Kai regresó junto a la mesa y vio que el expediente de los fugados había sido transferido a la pantalla. Frunció el ceño algo más, si cabía. Tal vez no se lo considerara peligroso, pero sí era joven e indiscutiblemente atractivo. En la foto, el interno aparecía guiñando un ojo a la cámara con cierta frivolidad. Kai le cogió ojeriza de inmediato.

—Majestad, debéis tomar una decisión —insistió Torin—. ¿Dais vuestro permiso para enviar refuerzos militares con el fin de capturar a los fugitivos?

Kai se puso tenso.

—Sí, por supuesto, si crees que la situación lo exige.

Huy dio un taconazo y se dirigió a la puerta.

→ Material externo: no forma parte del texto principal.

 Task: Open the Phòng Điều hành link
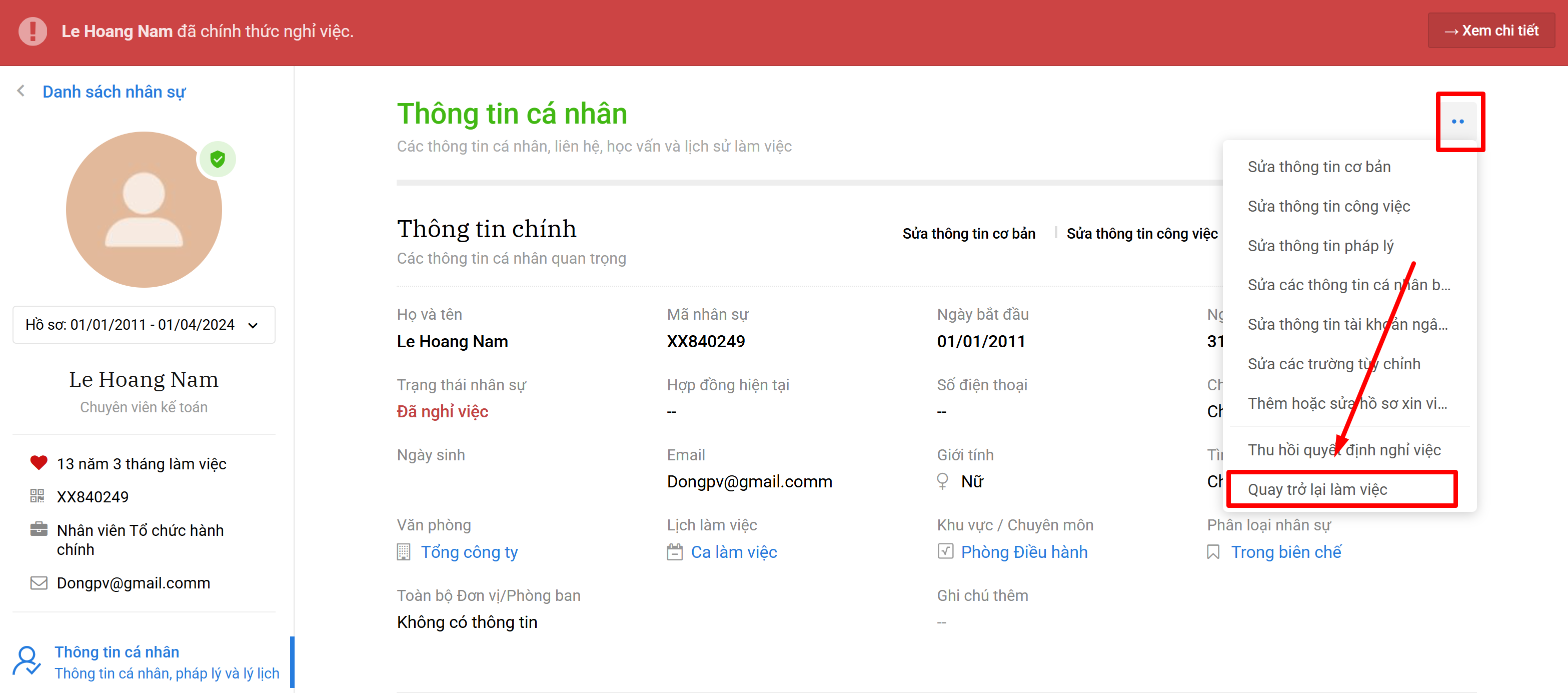[1024, 552]
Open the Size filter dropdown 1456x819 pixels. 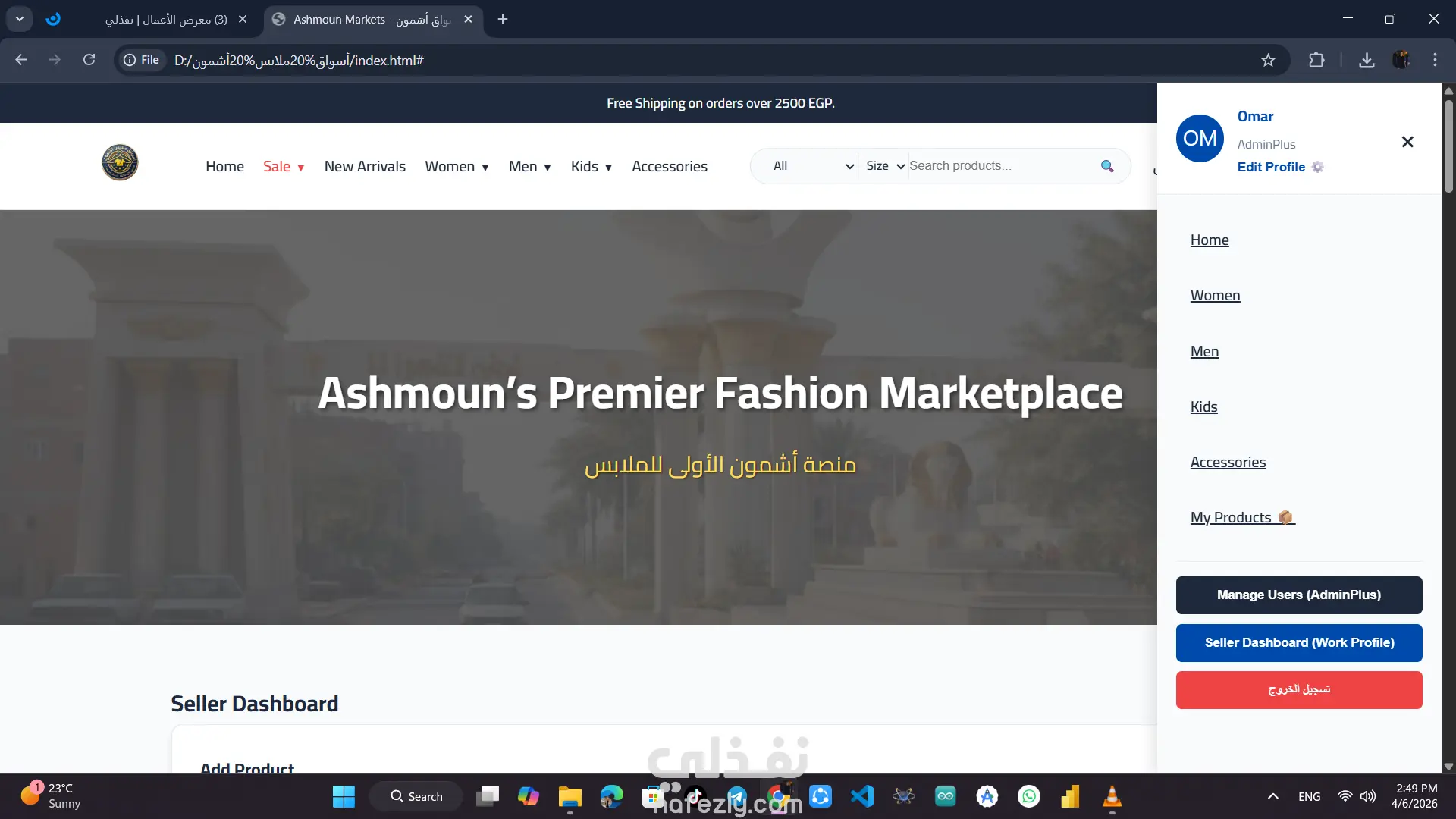coord(885,166)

Kai estuvo tentado de hacerle dar media vuelta mientras miles de preguntas se agolpaban en su cabeza. Quería que el mundo aminorara el paso y le diera tiempo para procesar todo aquello, pero los dos hombres se habían ido antes de que un «esperad» vacilante abandonara sus labios.

La puerta se cerró y volvió a encontrarse solo. Le echó un breve vistazo al pie abandonado de Cinder antes de desplomarse sobre la mesa y apoyar la frente contra la fría pantalla de la telerred.

Sin poder remediarlo, se imaginó a su padre allí sentado, tomando las riendas de la situación, y supo que él ya estaría enviando coms en su lugar y haciendo todo lo posible para encontrar a la chica y detenerla, porque aquello era lo mejor para la Comunidad.

Sin embargo, Kai no era su padre. No era tan desinteresado.

Sabía que estaba mal, pero no pudo evitar desear que, donde fuera que Cinder hubiera ido, no la encontraran jamás.